Propagation of ultrashort laser pulses

The domain of ultrashort laser pulses, which duration varies from a few femtoseconds (1 fs = 10-15 s) to some hundreds of femtoseconds, is extremely vast, and involves many researchers around the world. One can specialize in the physics of lasers, in the generation of harmonics, in fundamental experiences, etc. I have chosen to concentrate on time & frequency aspects of ultrashort pulses, with the aim of controlling their characteristics along their propagation path. This time & frequency approach is analog to the space & spatial frequency approach of the propagation of monochromatic plane waves in diffraction and scattering.

Superluminal group delay times

In collaboration with Pierre Tournois, from 1996, we have studied the physical implications of superluminal group delay times and practical means of achieving them. Our goal was to examine the causality principle of Einstein for the propagation velocity of an optical information in some extreme cases. We predicted the existence of negative group delay velocities in optical waveguides mixing metals and dielectrics [1], in which case the energy and the phase propagate in opposite directions. We discussed the existence of negative group delay times in multiple wave interferometers of the Fabry-Perot and Gires-Tournois types. Previous works had shown the theoretical and experimental existence of superluminal group delay times in dielectric mirrors. These are equivalent to Bragg reflectors with very a high index contrast, or to one dimensional photonic band-gap structures. We obtained simple and general expressions for these asymptotic superluminal group delay times, which are confirmed by experimental results [2]. We proposed a synthesis of these results through a theorem relating the group delay times on reflection from both sides of a multilayer structure to the group delay time on transmission. We also conducted numerical simulations of the propagation of ultrashort pulses through dispersive multilayered structures. The results indicate the compatibility of superluminal group delay times with a causality principle for the intensity envelope rather than for the maximum of a wave packet.
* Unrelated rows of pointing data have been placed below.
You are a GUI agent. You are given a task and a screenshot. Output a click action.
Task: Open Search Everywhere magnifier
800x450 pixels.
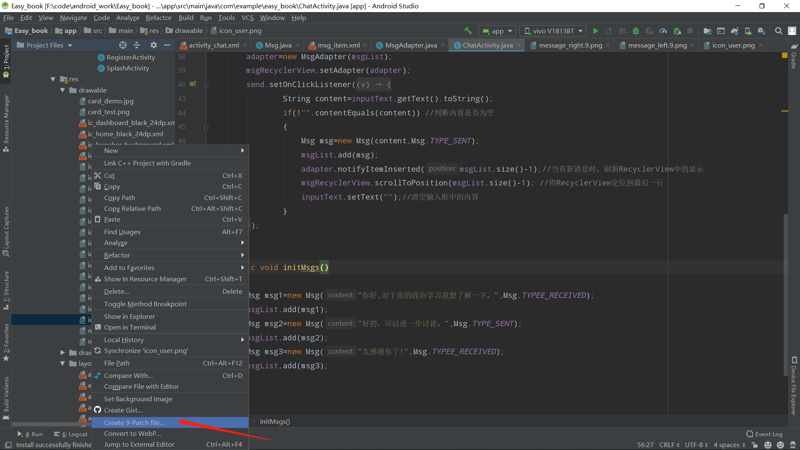pyautogui.click(x=778, y=30)
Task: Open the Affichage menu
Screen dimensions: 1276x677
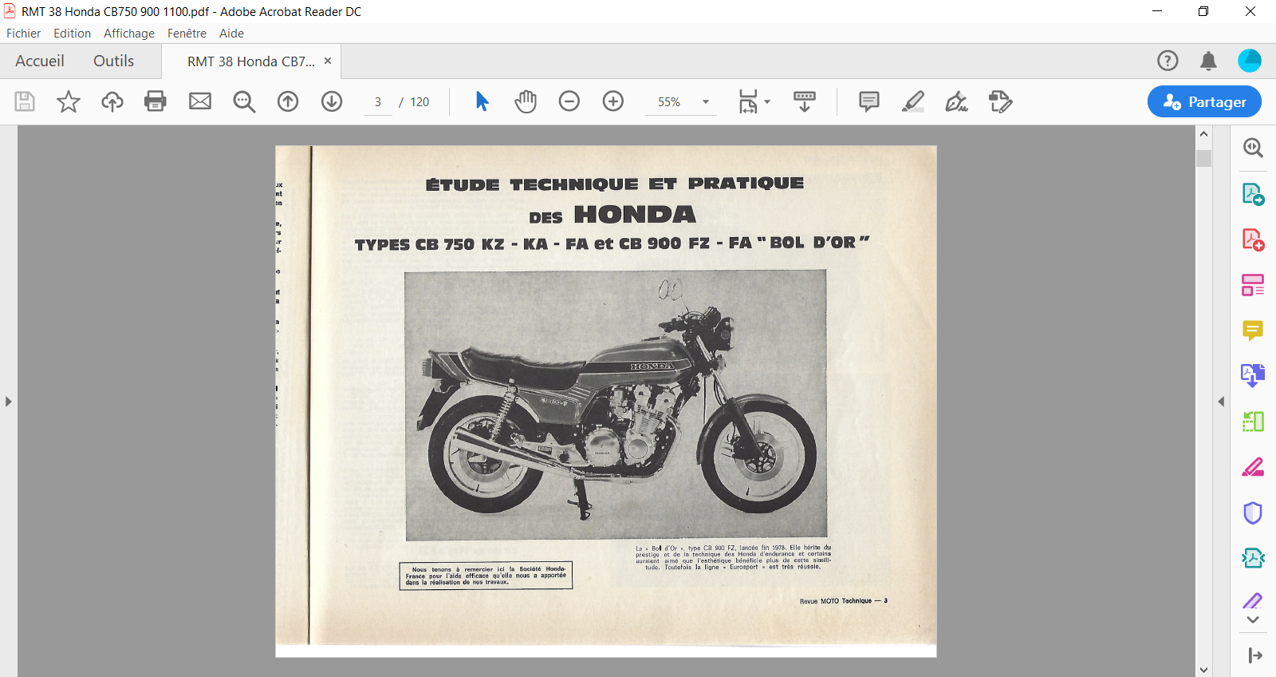Action: (x=128, y=34)
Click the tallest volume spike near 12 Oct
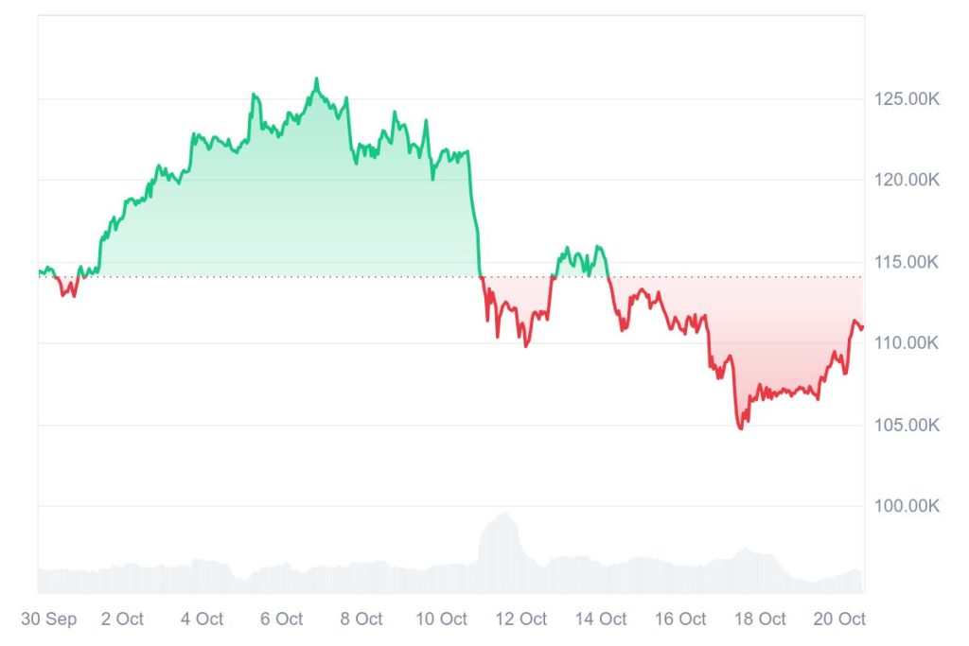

Dispersion controlled mirrors (chirped mirrors)

From 1997, I have investigated chirped mirrors with Pierre Tournois. These optical elements, invented in 1994, are dielectric mirrors that are specifically optimized for ultrashort laser pulses. Their reflection coefficient must as close as possible to 100% over the whole target bandwidth, but in addition their dispersion has to compensate for the dispersion introduced by other optical elements in the laser chain. I developed an original optimization method, based on the simulated annealing principle, that enables efficient solutions for almost arbitrary target dispersions. In order to extend the bandwidth of chirped mirrors, I proposed and patented a new structure associating several chirped mirrors optimized simultaneously such that the sum of their dispersions follows a prescribed law. Moreover, I developed a precise measurement method for the group delay time introduced by chirped mirrors [5]. I obtained a measurement precision better than 1 fs without any statistical averaging or post processing (Fig. 1).

(a) (b)

Fig. 1: Example of the measurement of a chirped mirror optimized with the simulated annealing algorithm [5]. (a) Calibration of the measurement device showing the achieved sub-femtosecond precision; (b) Theory / measurement comparison for the tested chirped mirror.

Acousto-optic programmable filter

During the doctoral research of Frédéric Verluise, and on the basis of an invention of Pierre Tournois, we developed a acousto-optic programmable dispersive filter (AOPDF) for ultrashort pulses. The originality of the AOPDF is to make use of a quasi-collinear (in group velocity) interaction in tellurium dioxide (TeO2) to achieve the convolution of an ultrashort pulse with an arbitrary acoustic signal. We determined a very efficient cut of TeO2, and then studied precisely the relation between the acoustic signal and the amplitude and phase modulation of the diffracted optical wave, in the stationary phase approximation [4]. Experiments in a chirped pulse amplification (CPA) laser chain demonstrated the adaptive control of the output ultrashort pulse by way of the AOPDF fed with the measured characteristics of the output pulse [3].

References

  1. P. Tournois and V. Laude, ``Negative group velocities in metal-film optical wave-guides,'' Opt. Commun. 137, 41-45 (1997).
  2. V. Laude and P. Tournois, ``Superluminal asymptotic tunneling times through 1D photonic band gaps in quarter-wave-stack dielectric mirrors,'' J. Opt. Soc. Am. B 16, 194-198 (1999).
  3. F. Verluise, V. Laude, J.-P. Huignard, P. Tournois, and A. Migus, ``Arbitrary dispersion control of ultrashort optical pulses using acoustic waves,'' J. Opt. Soc. Am. B 17, 138-145 (2000).
  4. F. Verluise, V. Laude, Z. Cheng, Ch. Spielmann, and P. Tournois, ``Arbitrary control of phase and amplitude of ultrashort pulses with an acousto-optic programmable dispersive filter: application to pulse compression and pulse shaping,'' Opt. Lett. 25, 575-577 (2000).
  5. V. Laude, "Noise analysis of the measurement of group-delay in Fourier white-light interferometric cross-correlation, " J. Opt. Soc. Am. B 19, 1001-1008 (2002).